* 出題 1
下のリストで、「Where should I」を含む行から「tap(1256, 130)」を含む行までを、空行を抜いて番号付きの箇条書きに直してください。画像は答えに入れないでください。

LDAPのバージョンは、LDAPv2またはLDAPv3です。LDAPバージョンは、LDAPクライアントがLDAPサーバーと通信するために使用したLDAPバージョン番号を示します。

10.3.4.8 エラー番号

エラー番号は、err=番号によって示されます。

エラー番号は、LDAP操作から返されたLDAP結果コードを示します。LDAPのエラー番号0は、その操作が正常に終了したことを表します。LDAP結果コードのリストについては、「ログ・ファイルにおける結果コード」を参照してください。

10.3.4.9 タグ番号

タグ番号は、tag=によって示されます。

タグは、メッセージのデコードのために内部的に使用され、外部向けの使用は意図していません。頻繁に使用されるタグを次に示します。

tag=97

クライアントのバインド操作

tag=100

検索していたエントリ

tag=101

検索操作の結果

tag=103

変更操作の結果

tag=105

追加操作の結果

tag=107

削除操作の結果

tag=109

DN操作の変更の結果

tag=111

比較操作の結果

tag=115

検索を実行するエントリに、要求するエントリへのリフェラルが保持されている場合の検索参照。検索参照はリフェラルによって表されます。

tag=120

拡張操作の結果

10.3.4.10 エントリ数

エントリの数は、nentries=によって示されます。

エントリ数は、LDAP検索リクエストと一致したエントリの数を示します。

10.3.4.11 経過時間

経過時間は、etime=によって示されます。

* 出題 2
上にあるLDAPログの項目についての文章を、止まっているところから先へ書き進めてください。

* レコード一覧
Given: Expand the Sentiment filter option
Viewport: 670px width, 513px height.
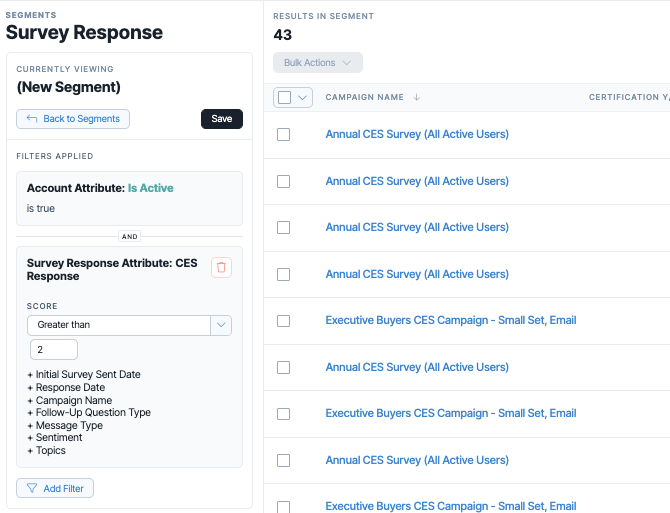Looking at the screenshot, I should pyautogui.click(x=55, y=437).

--

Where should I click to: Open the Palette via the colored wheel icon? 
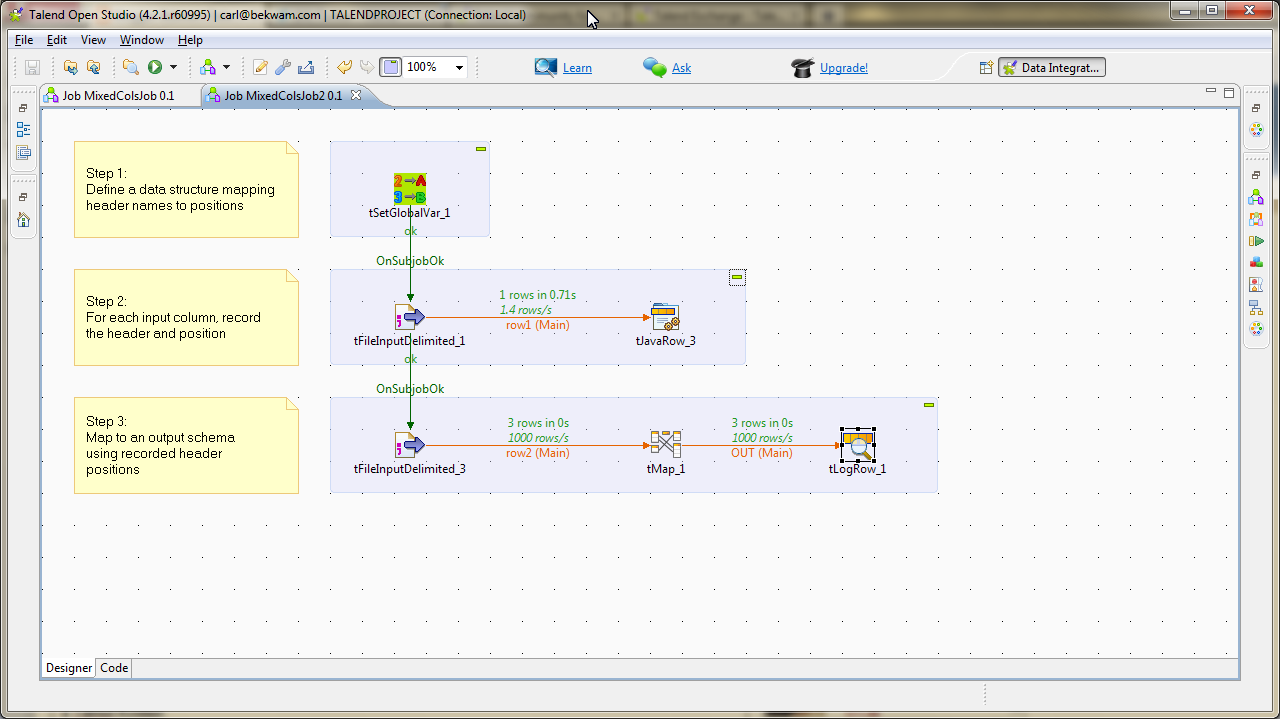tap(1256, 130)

* 演習結果 1
1. Where should I click to: Open the Palette via the colored wheel icon? 
2. tap(1256, 130)

* 演習結果 2
経過時間は、LDAP操作の実行にかかった時間を示します。etimeの値が0の場合は、操作の実行にかかった時間がミリ秒単位であったことを示します。

ミリ秒単位の時間をログに記録するには、dsconf構成属性でacc-timingのアクセス・ロギング・レベルを指定します。

10.3.4.12 LDAPリクエスト・タイプ

LDAPリクエスト・タイプは、LDAPクライアントによって作成されたLDAPリクエストのタイプを示します。作成される可能性があるLDAPリクエストは、次のタイプです。

SRCH

検索

MOD

変更

DEL

削除

ADD

追加

MODDN

DNの変更

EXT

拡張操作

ABANDON

中止操作

COMPARE

比較操作

10.3.4.13 LDAPレスポンス・タイプ

LDAPレスポンス・タイプは、サーバーによって返されたLDAPレスポンスを示します。返される可能性があるLDAPレスポンスは、次となっています。

RESULT

結果

ENTRY

エントリ

REFERRAL

リフェラルまたは検索参照

10.3.4.14 索引付けされていない検索インジケータ

索引付けされていない検索インジケータは、notes=Uで示されます。

索引付けされていない検索では、索引ファイルのかわりにデータベースが検索されます。索引付けされていない検索は、次の理由によって発生します。

  • 検索で使用された索引ファイルにおいて、すべてのIDのしきい値に到達

  • 索引ファイルが存在しない

  • 索引ファイルが、検索に必要な方法で構成されていない

索引付けされていない検索は、索引付けされている検索よりも一般に多くの時間を必要とするため、多くの場合、索引付けされていない検索インジケータのetime値は大きくなります。

10.3.4.15 拡張操作OID

拡張操作OIDは、EXT oid="OID番号"によって示されます。サポートされる拡張操作のリストは、extended-operationsを参照してください。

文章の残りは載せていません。